__抜粋文__
------------------------------
説明

外壁の外張り断熱耐火構造

【課題】枠組壁工法による外壁に、優れた断熱性能と、屋外側からの火災に対する優れた耐火性能とを効果的に付与することのできる外壁の外張り断熱耐火構造を提供する。
【解決手段】枠組壁工法による木造住宅建築物に用いられる外張り断熱耐火構造10であって、縦枠12の屋外側に取り付けられた、構造用面材13と、第1外装下地材14と、断熱材15と、第1防水紙16と、複数の縦胴縁材17と、第1アルミニウム箔層18と、第2外装下地材19と、第2アルミニウム箔層20と、第3外装下地材21と、第2防水紙22と、ラスモルタル層23とを含んで構成される。縦胴縁材17の間の間隔部分に設けられて、火災時の熱による断熱材17の膨出を抑止することにより、火災時に、縦胴縁材17を介在させることで第1防水紙16と第1アルミニウム箔層18との間に形成された縦方向通気層24を保持できるようにする、膨出抑止部材25が取り付けられている。

【発明の詳細な説明】
【技術分野】
【0001】
本発明は、外壁の外張り断熱耐火構造に関し、特に枠組壁工法による木造住宅建築物の外壁に用いられる外壁の外張り断熱耐火構造に関する。
【背景技術】
【0002】
枠組壁工法は、使用する木材の断面寸法の種類を少なくすると共に、複雑な仕口や継手を用いることなく、主として釘打ち施工によって建物の骨組みを組み立ててゆく工法であり、枠組壁工法による木造住宅建築物の外壁は、一般に、土台や梁部材の上に設置した下枠から、所定の間隔をおいて複数本の縦枠を立設させ、これらの縦枠の上端を頭繋ぎ(上枠)によって一体として連結することで骨組みである枠組体を形成し、これの屋外側の面や屋内側の面に壁下地材や壁仕上材を取り付けてゆくことによって構成される。
------------------------------
__資料__
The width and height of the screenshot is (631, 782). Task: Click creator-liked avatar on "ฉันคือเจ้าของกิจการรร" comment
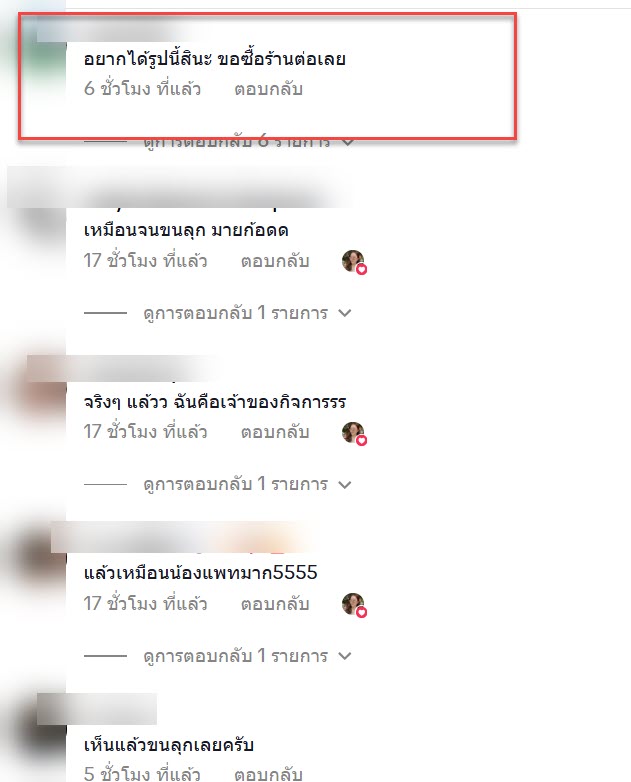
------------------------------
__短い課題__
外壁の外張り断熱耐火構造についての抜粋文を、最後の文の後から引き継いで書き進めること。

__回答__
【0003】
また、枠組壁工法による間仕切り壁として、外壁の内部の、下枠と縦枠と頭繋ぎによって区画された複数の中空領域に、各々断熱材を充填配置することで断熱性能を向上させると共に、火災時に燃焼し難くするために、第1の強化石膏ボードと、アルミニウムシートと、第2の強化石膏ボードとを、枠組体の両側の面に取り付けることで、好ましくは建築基準法施行令第2条第7号に規定する耐火構造としての耐火性能が得られるようにした耐火木造壁が開発されている(例えば、特許文献1参照)。さらに、特許文献1には、当該特許文献1の耐火木造壁を建物の外壁として用いる場合には、枠組体の屋内側の面のみに第1の強化石膏ボードと、アルミニウムシートと、第2の強化石膏ボードとを取り付け、枠組体の屋外側の面には外壁材等を取り付けるようにしても良いことが記載されている。
【先行技術文献】
【特許文献】
【0004】
【特許文献1】特許第3673517号公報
【発明の概要】
【0005】
一方、枠組壁工法による外壁は、例えば屋内側と屋外側との温度差が大きいと、枠組体の下枠と縦枠と頭繋ぎとによって区画された複数の中空領域に各々断熱材を充填配置した、いわゆる充填断熱仕様のものでは、断熱材が縦枠の部分で分断されることになるため、縦枠の部分が熱橋となって屋内側と屋外側との間で熱が伝わり易くなる。こにようなことから、枠組体の屋外側に、断熱材を分断させることなく連続して取り付けることで断熱機能を向上させた、いわゆる外張り断熱による断熱構造を採用することが検討されている。
【0006】
また、枠組壁工法による外壁では、屋内側で生じた火災が屋外側に広がらないようにすることに加えて、屋外側からの火災が屋内側に侵入しないようにする必要があるため、外張り断熱による断熱構造が設けられた枠組体(骨組み)の屋外側の部分を、相当の耐火性能を備える構造とすることが要望されている。
【0007】
本発明は、枠組壁工法による外壁に、優れた断熱性能と、屋外側からの火災に対する優れた耐火性能とを効果的に付与することのできる外壁の外張り断熱耐火構造を提供することを目的とする。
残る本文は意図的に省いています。